* _Exercise description_: All that is needed is each line of the entries holding the word "computer", copied as it stands.

* _Records for this exercise_:
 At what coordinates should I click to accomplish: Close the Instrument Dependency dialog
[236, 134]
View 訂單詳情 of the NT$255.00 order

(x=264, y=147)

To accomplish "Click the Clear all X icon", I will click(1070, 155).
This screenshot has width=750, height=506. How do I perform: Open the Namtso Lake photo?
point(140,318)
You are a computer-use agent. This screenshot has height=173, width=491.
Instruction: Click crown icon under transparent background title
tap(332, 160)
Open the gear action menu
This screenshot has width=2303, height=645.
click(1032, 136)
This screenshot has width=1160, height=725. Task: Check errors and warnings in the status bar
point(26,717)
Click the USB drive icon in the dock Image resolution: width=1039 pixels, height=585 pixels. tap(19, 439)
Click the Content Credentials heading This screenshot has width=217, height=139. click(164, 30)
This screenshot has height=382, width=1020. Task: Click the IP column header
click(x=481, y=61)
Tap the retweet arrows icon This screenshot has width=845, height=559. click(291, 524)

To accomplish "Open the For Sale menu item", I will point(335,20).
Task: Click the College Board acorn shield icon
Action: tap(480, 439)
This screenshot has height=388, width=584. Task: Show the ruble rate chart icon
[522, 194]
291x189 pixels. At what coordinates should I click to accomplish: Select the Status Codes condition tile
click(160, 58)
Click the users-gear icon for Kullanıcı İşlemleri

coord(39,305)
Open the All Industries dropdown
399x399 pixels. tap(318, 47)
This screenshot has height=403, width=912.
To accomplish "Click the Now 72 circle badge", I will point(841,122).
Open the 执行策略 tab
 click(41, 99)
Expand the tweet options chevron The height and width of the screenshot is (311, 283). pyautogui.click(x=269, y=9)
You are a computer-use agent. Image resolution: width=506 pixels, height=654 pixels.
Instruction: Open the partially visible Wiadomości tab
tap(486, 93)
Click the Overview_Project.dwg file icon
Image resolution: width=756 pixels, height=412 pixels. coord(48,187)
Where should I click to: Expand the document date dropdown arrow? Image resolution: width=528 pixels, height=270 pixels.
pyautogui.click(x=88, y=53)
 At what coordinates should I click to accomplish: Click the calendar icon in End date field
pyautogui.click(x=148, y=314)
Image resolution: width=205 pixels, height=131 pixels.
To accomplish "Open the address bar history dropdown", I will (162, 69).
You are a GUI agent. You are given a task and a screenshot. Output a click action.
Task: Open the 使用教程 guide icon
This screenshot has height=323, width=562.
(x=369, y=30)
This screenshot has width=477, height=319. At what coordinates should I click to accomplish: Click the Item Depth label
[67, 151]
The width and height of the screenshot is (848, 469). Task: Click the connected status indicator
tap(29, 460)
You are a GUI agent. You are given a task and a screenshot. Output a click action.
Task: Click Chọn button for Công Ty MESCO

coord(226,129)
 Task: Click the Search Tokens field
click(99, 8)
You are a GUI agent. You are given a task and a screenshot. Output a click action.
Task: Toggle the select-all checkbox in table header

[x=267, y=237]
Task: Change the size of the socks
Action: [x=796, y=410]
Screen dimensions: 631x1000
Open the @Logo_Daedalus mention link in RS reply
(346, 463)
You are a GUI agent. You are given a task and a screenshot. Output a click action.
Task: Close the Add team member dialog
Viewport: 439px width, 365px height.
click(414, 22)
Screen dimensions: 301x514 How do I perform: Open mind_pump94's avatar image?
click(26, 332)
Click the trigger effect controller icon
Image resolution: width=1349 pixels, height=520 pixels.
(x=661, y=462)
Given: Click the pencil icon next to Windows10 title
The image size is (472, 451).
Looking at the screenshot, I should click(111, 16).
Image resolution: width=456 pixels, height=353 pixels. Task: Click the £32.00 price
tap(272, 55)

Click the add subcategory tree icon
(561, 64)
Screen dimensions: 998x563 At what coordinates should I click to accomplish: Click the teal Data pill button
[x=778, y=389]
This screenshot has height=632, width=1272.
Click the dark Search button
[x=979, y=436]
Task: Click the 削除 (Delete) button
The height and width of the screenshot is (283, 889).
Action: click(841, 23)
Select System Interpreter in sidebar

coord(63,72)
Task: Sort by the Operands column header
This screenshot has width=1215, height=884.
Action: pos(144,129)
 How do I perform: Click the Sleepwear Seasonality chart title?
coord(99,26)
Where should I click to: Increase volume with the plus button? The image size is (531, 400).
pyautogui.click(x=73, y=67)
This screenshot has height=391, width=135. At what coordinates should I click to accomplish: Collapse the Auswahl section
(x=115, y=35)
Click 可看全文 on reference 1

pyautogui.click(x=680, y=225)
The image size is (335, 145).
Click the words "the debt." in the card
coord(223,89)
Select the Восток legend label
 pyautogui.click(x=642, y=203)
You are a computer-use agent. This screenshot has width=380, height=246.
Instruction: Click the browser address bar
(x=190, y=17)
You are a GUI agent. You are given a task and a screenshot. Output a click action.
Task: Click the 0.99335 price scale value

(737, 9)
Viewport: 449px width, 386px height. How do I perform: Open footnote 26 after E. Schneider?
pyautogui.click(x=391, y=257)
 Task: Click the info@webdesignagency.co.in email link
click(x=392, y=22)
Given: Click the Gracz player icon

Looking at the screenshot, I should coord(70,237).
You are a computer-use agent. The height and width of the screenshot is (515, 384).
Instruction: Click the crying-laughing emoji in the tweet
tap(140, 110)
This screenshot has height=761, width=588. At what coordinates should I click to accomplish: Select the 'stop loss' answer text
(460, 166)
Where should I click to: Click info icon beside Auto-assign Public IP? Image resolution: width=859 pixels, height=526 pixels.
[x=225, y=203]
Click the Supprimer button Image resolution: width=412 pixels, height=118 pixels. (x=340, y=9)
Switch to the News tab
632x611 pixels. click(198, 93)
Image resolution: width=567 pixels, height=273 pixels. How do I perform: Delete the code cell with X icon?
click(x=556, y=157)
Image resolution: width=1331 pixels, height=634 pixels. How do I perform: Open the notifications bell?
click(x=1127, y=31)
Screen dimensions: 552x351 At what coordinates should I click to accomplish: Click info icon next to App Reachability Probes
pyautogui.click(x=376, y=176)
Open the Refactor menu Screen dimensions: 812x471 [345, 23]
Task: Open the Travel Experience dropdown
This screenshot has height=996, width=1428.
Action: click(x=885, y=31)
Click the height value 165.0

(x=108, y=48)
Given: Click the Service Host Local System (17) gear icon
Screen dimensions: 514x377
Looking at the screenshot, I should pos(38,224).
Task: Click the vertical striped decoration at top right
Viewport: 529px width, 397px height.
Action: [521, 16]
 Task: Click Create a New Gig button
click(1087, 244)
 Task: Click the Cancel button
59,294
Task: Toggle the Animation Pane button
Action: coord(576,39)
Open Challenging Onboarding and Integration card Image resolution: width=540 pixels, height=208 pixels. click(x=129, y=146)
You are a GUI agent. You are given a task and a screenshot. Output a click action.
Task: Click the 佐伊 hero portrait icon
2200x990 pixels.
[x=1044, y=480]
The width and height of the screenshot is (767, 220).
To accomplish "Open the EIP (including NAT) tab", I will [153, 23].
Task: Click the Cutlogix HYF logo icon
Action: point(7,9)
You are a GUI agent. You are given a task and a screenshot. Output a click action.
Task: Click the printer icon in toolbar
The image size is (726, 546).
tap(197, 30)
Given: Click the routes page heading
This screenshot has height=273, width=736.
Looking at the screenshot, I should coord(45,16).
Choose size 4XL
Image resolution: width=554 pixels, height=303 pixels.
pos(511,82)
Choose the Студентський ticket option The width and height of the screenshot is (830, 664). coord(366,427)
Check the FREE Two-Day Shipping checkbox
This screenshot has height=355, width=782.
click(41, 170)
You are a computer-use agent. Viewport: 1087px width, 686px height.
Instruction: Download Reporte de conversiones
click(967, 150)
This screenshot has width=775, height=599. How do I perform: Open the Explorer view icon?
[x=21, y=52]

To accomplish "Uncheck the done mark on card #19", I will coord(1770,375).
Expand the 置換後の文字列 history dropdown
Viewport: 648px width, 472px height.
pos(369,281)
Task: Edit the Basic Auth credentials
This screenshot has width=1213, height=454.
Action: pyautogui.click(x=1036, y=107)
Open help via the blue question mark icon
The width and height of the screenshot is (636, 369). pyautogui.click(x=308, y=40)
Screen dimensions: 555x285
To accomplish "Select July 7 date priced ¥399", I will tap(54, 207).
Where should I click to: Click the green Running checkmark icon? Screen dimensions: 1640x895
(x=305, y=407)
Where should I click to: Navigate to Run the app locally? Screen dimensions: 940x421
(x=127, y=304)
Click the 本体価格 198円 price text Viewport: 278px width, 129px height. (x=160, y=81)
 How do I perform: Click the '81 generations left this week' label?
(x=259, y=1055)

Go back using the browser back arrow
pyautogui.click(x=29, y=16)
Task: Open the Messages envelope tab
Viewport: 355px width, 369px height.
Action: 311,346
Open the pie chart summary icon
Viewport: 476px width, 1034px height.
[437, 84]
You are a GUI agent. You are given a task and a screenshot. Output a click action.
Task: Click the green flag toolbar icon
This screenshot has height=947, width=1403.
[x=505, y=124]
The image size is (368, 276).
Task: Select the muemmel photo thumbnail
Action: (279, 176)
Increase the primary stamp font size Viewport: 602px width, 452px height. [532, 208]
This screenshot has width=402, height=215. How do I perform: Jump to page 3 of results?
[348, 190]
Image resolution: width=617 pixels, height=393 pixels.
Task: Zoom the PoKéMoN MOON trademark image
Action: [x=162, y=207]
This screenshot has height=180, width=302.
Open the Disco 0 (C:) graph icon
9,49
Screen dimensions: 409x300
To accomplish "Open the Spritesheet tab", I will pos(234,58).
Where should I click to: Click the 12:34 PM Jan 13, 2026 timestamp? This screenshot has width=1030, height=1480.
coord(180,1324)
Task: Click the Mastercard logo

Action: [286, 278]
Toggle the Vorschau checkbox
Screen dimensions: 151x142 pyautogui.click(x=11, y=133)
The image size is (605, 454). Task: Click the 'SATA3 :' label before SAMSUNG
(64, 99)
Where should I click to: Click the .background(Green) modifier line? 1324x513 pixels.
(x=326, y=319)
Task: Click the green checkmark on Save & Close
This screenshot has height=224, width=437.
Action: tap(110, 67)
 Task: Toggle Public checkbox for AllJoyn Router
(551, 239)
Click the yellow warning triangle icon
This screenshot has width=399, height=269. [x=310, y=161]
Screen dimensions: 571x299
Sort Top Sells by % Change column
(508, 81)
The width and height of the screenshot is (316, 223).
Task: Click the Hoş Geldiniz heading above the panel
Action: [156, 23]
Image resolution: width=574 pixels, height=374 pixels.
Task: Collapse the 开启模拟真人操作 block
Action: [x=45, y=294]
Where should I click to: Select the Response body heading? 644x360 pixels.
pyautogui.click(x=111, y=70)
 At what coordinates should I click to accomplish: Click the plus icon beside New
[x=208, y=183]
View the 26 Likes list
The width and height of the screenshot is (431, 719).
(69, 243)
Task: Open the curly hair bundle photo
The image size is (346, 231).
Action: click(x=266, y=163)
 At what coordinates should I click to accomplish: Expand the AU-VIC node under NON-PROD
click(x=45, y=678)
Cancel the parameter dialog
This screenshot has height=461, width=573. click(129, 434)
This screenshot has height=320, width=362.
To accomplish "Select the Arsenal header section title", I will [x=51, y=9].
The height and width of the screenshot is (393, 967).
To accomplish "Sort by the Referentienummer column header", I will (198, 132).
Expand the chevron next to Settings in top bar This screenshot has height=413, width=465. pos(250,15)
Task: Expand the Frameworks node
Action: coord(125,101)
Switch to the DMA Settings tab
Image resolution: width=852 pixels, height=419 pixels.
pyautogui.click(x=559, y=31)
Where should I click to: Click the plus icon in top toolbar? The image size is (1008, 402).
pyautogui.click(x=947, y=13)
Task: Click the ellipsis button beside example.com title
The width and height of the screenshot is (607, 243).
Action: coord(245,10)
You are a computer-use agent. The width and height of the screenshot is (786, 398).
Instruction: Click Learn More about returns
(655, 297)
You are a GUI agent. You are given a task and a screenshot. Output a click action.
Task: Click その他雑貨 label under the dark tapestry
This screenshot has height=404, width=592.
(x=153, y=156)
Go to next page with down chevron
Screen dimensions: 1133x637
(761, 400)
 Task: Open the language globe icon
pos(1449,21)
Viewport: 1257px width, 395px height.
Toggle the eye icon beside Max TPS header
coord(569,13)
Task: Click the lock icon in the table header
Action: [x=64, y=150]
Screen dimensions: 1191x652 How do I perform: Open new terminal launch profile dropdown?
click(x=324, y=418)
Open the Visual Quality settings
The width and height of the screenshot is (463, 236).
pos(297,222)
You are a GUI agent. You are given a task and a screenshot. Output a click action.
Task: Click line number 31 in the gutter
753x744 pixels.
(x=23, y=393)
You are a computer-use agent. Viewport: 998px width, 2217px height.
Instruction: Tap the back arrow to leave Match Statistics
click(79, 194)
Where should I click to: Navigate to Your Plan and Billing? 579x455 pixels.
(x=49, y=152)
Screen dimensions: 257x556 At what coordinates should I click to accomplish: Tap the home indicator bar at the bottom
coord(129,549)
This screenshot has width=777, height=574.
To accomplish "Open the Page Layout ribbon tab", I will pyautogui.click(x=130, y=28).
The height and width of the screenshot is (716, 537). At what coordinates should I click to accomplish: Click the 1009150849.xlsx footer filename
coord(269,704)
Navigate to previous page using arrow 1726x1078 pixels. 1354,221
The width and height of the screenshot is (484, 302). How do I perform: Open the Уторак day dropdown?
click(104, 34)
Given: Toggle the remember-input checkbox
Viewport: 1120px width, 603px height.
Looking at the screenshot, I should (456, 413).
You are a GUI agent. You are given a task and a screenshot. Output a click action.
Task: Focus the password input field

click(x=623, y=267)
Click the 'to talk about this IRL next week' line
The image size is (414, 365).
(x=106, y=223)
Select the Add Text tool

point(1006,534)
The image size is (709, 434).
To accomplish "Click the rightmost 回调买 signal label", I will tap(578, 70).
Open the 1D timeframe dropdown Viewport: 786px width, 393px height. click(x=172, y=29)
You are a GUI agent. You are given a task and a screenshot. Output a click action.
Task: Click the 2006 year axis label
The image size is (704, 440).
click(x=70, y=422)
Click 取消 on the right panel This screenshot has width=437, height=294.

* _Answer to the problem_:
You are a computer-use agent. This screenshot has height=173, width=491.
You are a computer-use agent. Image resolution: width=506 pixels, height=654 pixels.
You are a computer-use agent. This screenshot has width=380, height=246.
You are a computer-use agent. The height and width of the screenshot is (515, 384).
You are a computer-use agent. Viewport: 1087px width, 686px height.
You are a computer-use agent. The width and height of the screenshot is (786, 398).
You are a computer-use agent. Viewport: 998px width, 2217px height.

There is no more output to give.